Upgrades & Migrations
Vulcan is designed for zero-downtime upgrades with automatic database migrations.
How Upgrades Work
┌─────────────────────────────────────────────────────────────┐
│ Upgrade Flow │
├─────────────────────────────────────────────────────────────┤
│ │
│ 1. New version pushed to main branch │
│ ↓ │
│ 2. GitHub Actions builds Docker image │
│ ↓ │
│ 3. ECS starts new task with new image │
│ ↓ │
│ 4. New task runs migrations automatically │
│ ↓ │
│ 5. Health check passes → traffic routes to new task │
│ ↓ │
│ 6. Old tasks drain connections gracefully │
│ ↓ │
│ 7. Old tasks terminate │
│ │
│ ✅ Database persists throughout — no data loss │
└─────────────────────────────────────────────────────────────┘
Database Migrations
Vulcan uses a sequential migration system that runs automatically on startup.

§ **Stated goal 1**: Rewrite the "Upgrade Flow" box on the upgrades page as a shorter numbered list that keeps every step and the closing point about the database.
The upgrades page and the rows come from unrelated sources.

§ **Material provided**:
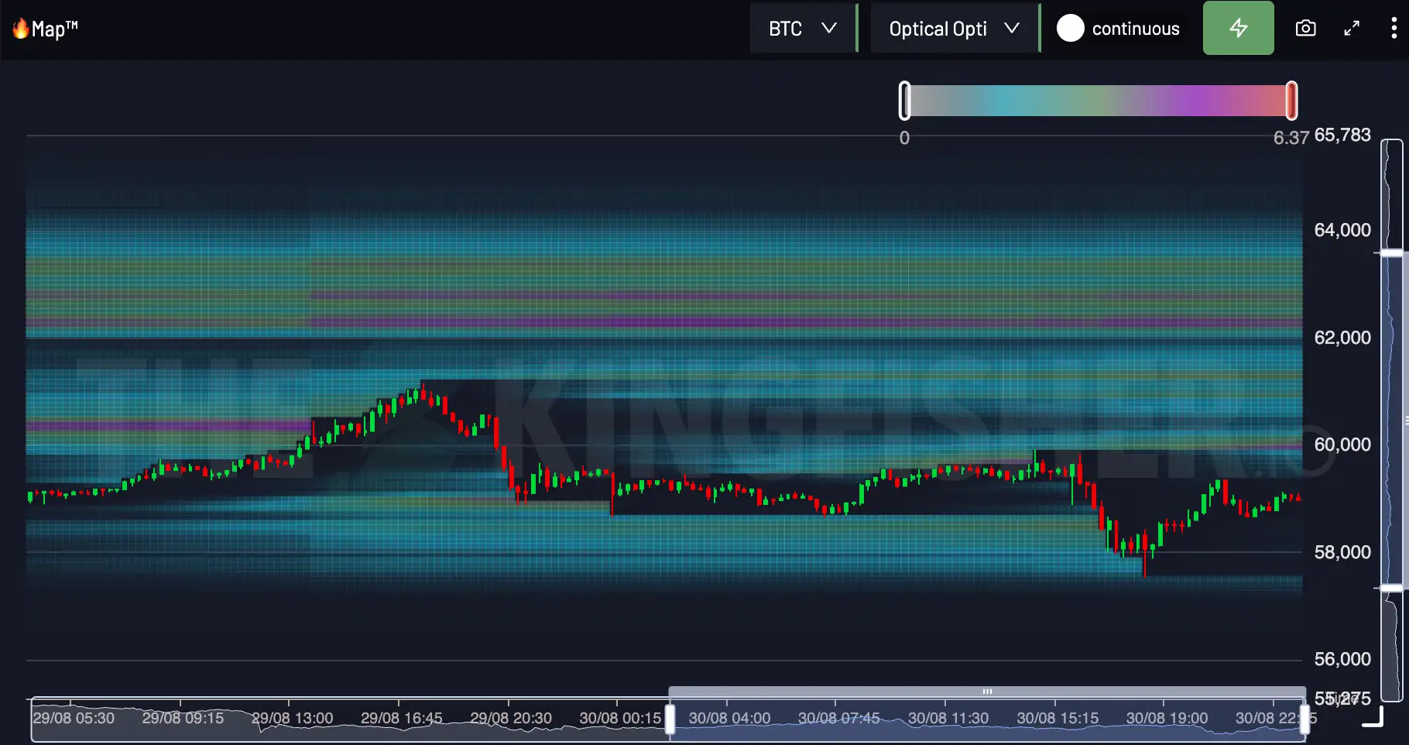Open the Optical Opti mode selector

coord(938,28)
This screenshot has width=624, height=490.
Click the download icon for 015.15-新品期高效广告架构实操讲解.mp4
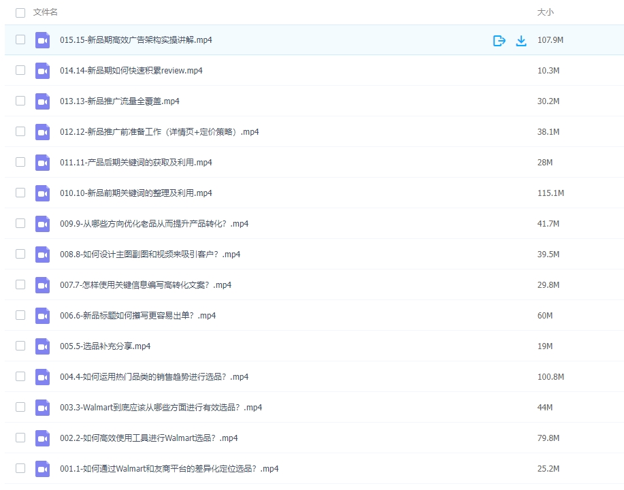pos(521,40)
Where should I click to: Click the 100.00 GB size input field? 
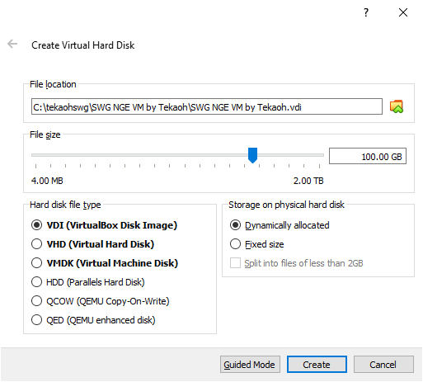point(368,156)
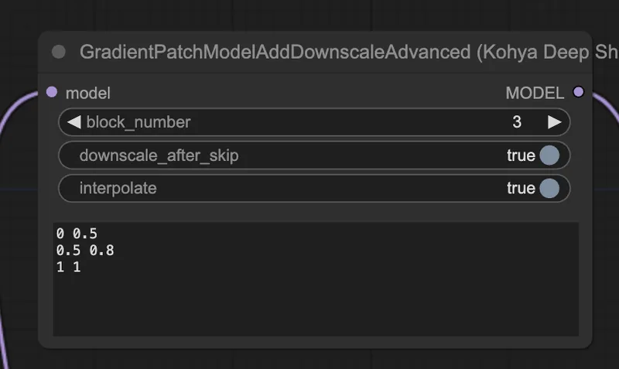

§ **Stated goal 2**: Repeat all the rows after the upgrades page word for word, leaving the pictures out of your answer.

§ **Expected output 1**:
1. A new version is pushed to the main branch.
2. GitHub Actions builds the Docker image.
3. ECS starts a new task with that image.
4. The new task runs migrations automatically.
5. Once the health check passes, traffic goes to the new task.
6. Old tasks drain their connections gracefully.
7. Old tasks terminate.

The database persists the whole time, so no data is lost.

§ **Expected output 2**:
Open the Optical Opti mode selector

coord(938,28)
This screenshot has width=624, height=490.
Click the download icon for 015.15-新品期高效广告架构实操讲解.mp4
pos(521,40)
Where should I click to: Click the 100.00 GB size input field? 
point(368,156)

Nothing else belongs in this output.